The feed Module

Some tools for computing stats from a GTFS feed, assuming the feed is valid.

All time estimates below were produced on a 2013 MacBook Pro with a 2.8 GHz Intel Core i7 processor and 16GB of RAM running OS 10.9.2.

class gtfs_toolkit.feed.Feed(path)

Bases: builtins.object

A class to gather all the GTFS files for a feed and store them in memory as Pandas data frames. Make sure you have enough memory! The stop times object can be big.

dump_all_stats(directory, dates=None, freq='1H')

Into the given directory, dump to separate CSV files the outputs of

  • self.get_stops_stats(dates)
  • self.get_stops_time_series(dates)
  • trips_stats = self.get_trips_stats()
  • self.get_routes_stats(trips_stats, dates)
  • self.get_routes_time_series(dates)

where each time series is resampled to the given frequency. Also include a README.txt file that contains a few notes on units and include some useful charts.

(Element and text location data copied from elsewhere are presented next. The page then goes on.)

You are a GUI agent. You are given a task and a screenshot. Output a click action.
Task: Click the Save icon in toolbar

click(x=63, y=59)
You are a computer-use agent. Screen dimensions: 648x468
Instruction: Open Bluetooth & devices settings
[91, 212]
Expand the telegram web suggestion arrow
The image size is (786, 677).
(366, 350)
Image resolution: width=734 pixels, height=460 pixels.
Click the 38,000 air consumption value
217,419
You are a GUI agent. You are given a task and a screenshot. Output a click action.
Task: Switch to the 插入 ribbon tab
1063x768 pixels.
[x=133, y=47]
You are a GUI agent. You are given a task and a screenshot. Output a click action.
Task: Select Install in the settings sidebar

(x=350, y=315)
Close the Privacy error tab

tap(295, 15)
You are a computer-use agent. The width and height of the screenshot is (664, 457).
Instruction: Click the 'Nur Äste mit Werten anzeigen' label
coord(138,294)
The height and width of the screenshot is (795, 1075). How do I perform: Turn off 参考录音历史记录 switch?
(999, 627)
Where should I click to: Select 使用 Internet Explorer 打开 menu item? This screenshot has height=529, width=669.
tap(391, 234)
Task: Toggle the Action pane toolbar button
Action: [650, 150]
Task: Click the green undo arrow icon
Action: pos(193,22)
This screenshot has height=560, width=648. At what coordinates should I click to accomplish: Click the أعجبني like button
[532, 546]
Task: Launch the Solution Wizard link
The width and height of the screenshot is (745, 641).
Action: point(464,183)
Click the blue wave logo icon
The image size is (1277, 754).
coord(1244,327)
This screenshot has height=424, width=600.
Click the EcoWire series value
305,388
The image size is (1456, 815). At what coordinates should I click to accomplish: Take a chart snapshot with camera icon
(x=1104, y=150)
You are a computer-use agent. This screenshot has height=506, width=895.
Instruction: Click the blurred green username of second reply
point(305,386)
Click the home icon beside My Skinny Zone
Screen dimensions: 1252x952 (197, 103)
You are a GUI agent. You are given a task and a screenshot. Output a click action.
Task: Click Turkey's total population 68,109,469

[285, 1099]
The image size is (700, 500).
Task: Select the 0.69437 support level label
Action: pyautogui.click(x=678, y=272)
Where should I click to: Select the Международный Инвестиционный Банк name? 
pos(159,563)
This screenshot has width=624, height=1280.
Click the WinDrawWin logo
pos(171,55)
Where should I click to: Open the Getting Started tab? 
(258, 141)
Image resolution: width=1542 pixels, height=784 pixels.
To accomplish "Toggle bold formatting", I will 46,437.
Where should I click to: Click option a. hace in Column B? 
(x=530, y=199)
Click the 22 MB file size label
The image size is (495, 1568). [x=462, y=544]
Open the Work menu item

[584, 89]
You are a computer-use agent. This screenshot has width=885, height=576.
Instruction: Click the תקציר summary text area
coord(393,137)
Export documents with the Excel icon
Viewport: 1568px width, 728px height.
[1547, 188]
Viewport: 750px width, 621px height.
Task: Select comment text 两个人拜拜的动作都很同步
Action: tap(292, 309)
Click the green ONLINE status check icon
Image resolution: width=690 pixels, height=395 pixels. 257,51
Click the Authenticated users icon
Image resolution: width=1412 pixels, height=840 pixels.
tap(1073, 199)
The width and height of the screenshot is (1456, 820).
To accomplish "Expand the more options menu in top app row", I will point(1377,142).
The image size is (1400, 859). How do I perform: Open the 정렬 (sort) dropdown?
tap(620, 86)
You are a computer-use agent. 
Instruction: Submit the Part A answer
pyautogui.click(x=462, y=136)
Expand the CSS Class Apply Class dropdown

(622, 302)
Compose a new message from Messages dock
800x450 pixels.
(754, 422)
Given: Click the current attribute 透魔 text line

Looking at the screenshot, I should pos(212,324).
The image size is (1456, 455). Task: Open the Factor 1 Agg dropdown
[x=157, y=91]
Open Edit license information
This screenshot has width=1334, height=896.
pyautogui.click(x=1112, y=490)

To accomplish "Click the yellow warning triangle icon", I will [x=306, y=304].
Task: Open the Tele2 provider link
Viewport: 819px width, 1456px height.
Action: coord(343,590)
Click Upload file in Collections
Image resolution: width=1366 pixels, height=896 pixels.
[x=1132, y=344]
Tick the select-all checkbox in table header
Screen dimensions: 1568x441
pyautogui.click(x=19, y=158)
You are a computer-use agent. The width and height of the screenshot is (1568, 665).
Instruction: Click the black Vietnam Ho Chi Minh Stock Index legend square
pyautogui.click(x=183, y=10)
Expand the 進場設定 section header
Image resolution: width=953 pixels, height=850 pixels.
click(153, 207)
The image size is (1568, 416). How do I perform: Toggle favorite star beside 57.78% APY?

If no dates are given, then use self.get_first_week()[:5].

NOTES:

Takes about 15 minutes on the SEQ feed.

get_dates()

Return a chronologically ordered list of dates (datetime.date objects) for which this feed is valid.

get_first_week()

Return a list of dates (datetime.date objects) of the first Monday–Sunday week for which this feed is valid. In the unlikely event that this feed does not cover a full Monday–Sunday week, then return whatever initial segment of the week it does cover.

get_linestring_by_shape()

Return a dictionary with structure shape_id -> Shapely linestring of shape in UTM coordinates. If self.shapes is None, then return None.

get_routes_stats(trips_stats, dates, split_directions=True)

Take trips_stats, which is the output of self.get_trips_stats(), and use it to calculate stats for all the routs in this feed averaged over the given dates (list of datetime.date objects).

Return a Pandas data frame with the following columns

  • route_id: route ID
  • mean_daily_num_trips
  • min_start_time: start time of the earliest active trip on the route
  • max_end_time: end time of latest active trip on the route
  • max_headway: maximum of the durations (in seconds) between trip starts on the route between 07:00 and 19:00 on the given dates
  • mean_headway: mean of the durations (in seconds) between trip starts on the route between 07:00 and 19:00 on the given dates
  • mean_daily_duration: in seconds
  • mean_daily_distance: in meters; contains all np.nan entries if self.shapes is None

If split_directions == True, then add an extra column

  • direction_id: 0 or 1,

and separate the stats above by the direction ID of the trips on each route.

NOTES:

Takes about 0.2 minute on the SEQ feed for 5 dates.

get_routes_time_series(trips_stats, dates)

Given trips_stats, which is the output of self.get_trips_stats(), use it to calculate the following four time series of routes stats:

  • mean daily number of vehicles in service by route ID
  • mean daily number of trip starts by route ID
  • mean daily service duration (seconds) by route ID
  • mean daily service distance (meters) by route ID

Each time series is a Pandas data frame over a 24-hour period with minute (period index) frequency (00:00 to 23:59).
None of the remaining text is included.